The error pattern that appears most often:

// Error: Capture of 'config' with non-sendable type 'RequestConfig'
// in a '@Sendable' closure
struct RequestConfig {
    var endpoint: String
    var headers: [String: String]
    var body: Data?
}

Task {
    let result = await API.fetch(config)  // config captured here
}

The fix is usually straightforward – add Sendable conformance to the value type:

struct RequestConfig: Sendable {
    var endpoint: String
    var headers: [String: String]
    var body: Data?
}

For structs whose members are all Sendable (which includes String, Data, and all the standard value types), this conformance is trivially satisfied and the compiler will synthesize it. For classes, the story is more complex: a class is Sendable only if it is either immutable (final with all properties let) or internally synchronized. An ObservableObject class can be marked @unchecked Sendable if you know its synchronization is handled – typically because it’s always accessed on the main actor – but use this as a last resort, not a first response.

SharedDataProvider and Cross-View Model State

A common pattern in larger SwiftUI apps is a shared data provider that is injected into multiple views via the environment. In Swift 6, this object needs explicit actor isolation because it is accessed from view bodies, which run on the main actor:

@MainActor
class SharedDataProvider: ObservableObject {
    static let shared = SharedDataProvider()

    @Published var currentUser: User?
    @Published var sessionToken: String?

    func refreshSession() async {
        let token = await AuthClient.refresh()
        sessionToken = token
    }
}

The @MainActor annotation here is doing real work: it ensures that all access to currentUser and sessionToken is serialized through the main actor, which is the correct isolation for properties that drive SwiftUI view updates. Background tasks that need to write to this class must use await, which is correct – they should wait for the main actor to be available rather than writing concurrently.

The subtlety is that static let shared on a @MainActor class can only be accessed from the main actor. If you have any code path that tries to access SharedDataProvider.shared from a background context, Swift 6 will reject it. The fix is either to pass the instance explicitly through the function chain, or to wrap the access in await MainActor.run { ... }.

The @unchecked Sendable Escape Hatch

Some classes cannot be made fully Sendable in practice – they may wrap C libraries, bridge to Objective-C types, or have internal state that is managed safely but opaquely. For these cases, @unchecked Sendable tells the compiler “trust me, I have handled the synchronization”:

final class AudioPlayer: @unchecked Sendable {
    private let queue = DispatchQueue(label: "audio.player")
    private var _isPlaying = false

    var isPlaying: Bool {
        queue.sync { _isPlaying }
    }

    func play() {
        queue.async { self._isPlaying = true }
    }
}

This is not a shortcut to avoid migration work. It is an explicit declaration that you have thought about the concurrency semantics and are taking responsibility for them. Use it for classes that genuinely need internal synchronization, and add a comment explaining what mechanism provides the safety guarantee.
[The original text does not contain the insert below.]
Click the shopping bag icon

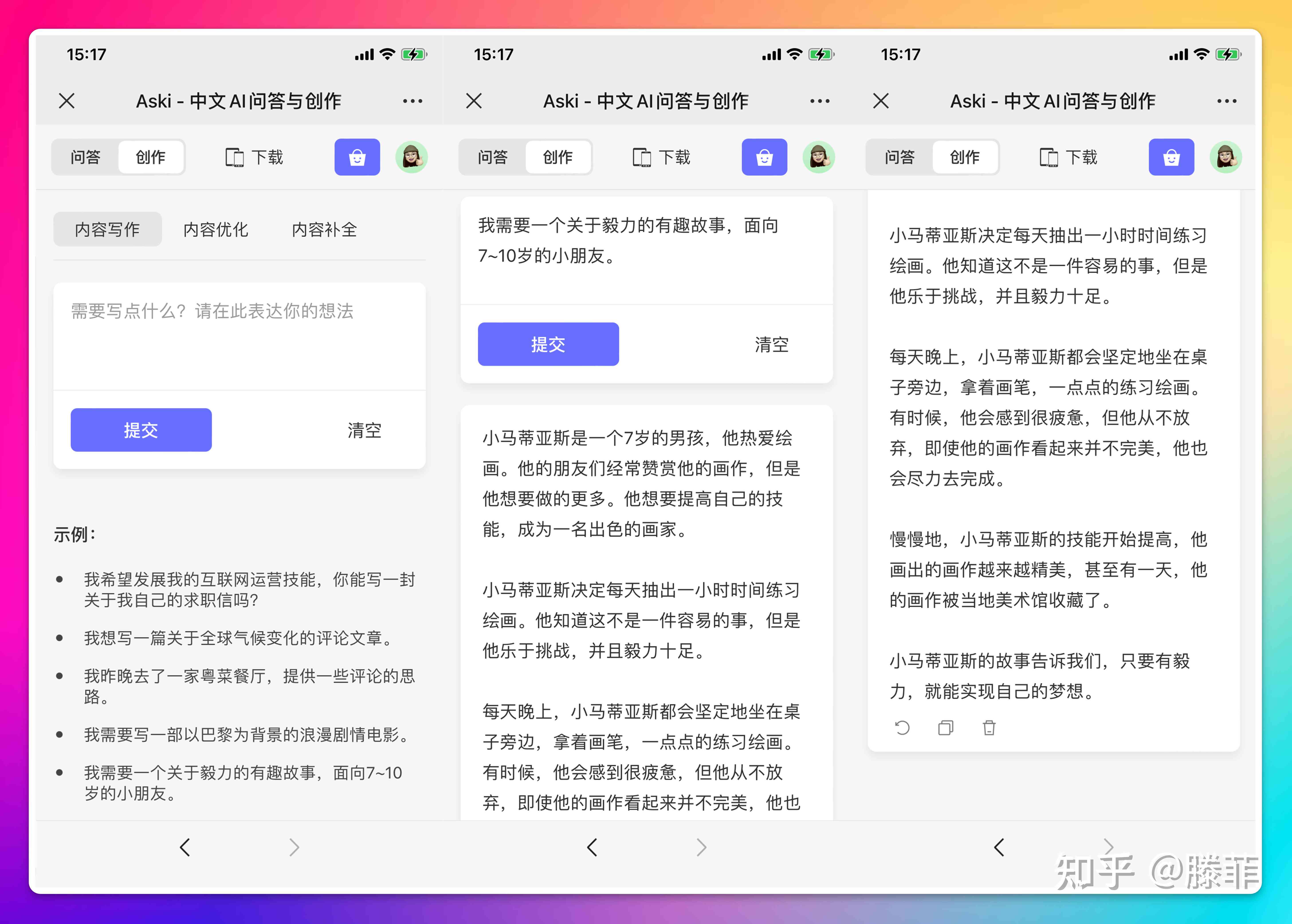358,162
A Practical Migration Order

Enable SWIFT_STRICT_CONCURRENCY = complete first and address all warnings before switching to Swift 6 language mode. Start with the leaf packages in your dependency graph – the ones with no dependencies on other in-house modules. Fix those, update them to Swift 6 language mode, then move to the next layer. This prevents a situation where fixing a downstream package requires simultaneous changes to an upstream package that is still in warning mode.
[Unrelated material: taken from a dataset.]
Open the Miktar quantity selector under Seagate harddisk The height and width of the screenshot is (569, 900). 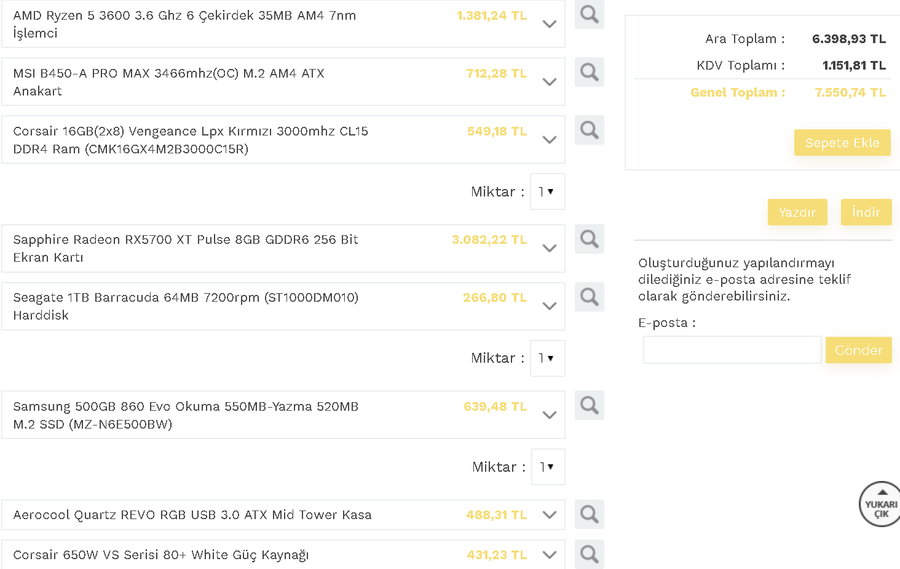pyautogui.click(x=547, y=358)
The majority of the migration work in a typical SwiftUI codebase is @MainActor annotations on ObservableObject classes, Sendable conformance on value types passed across task boundaries, and explicit actor hops in delegate callbacks. The volume of changes looks large in a diff but each individual change is mechanical. The compiler guides you to every location that needs attention – which is the point of strict concurrency checking.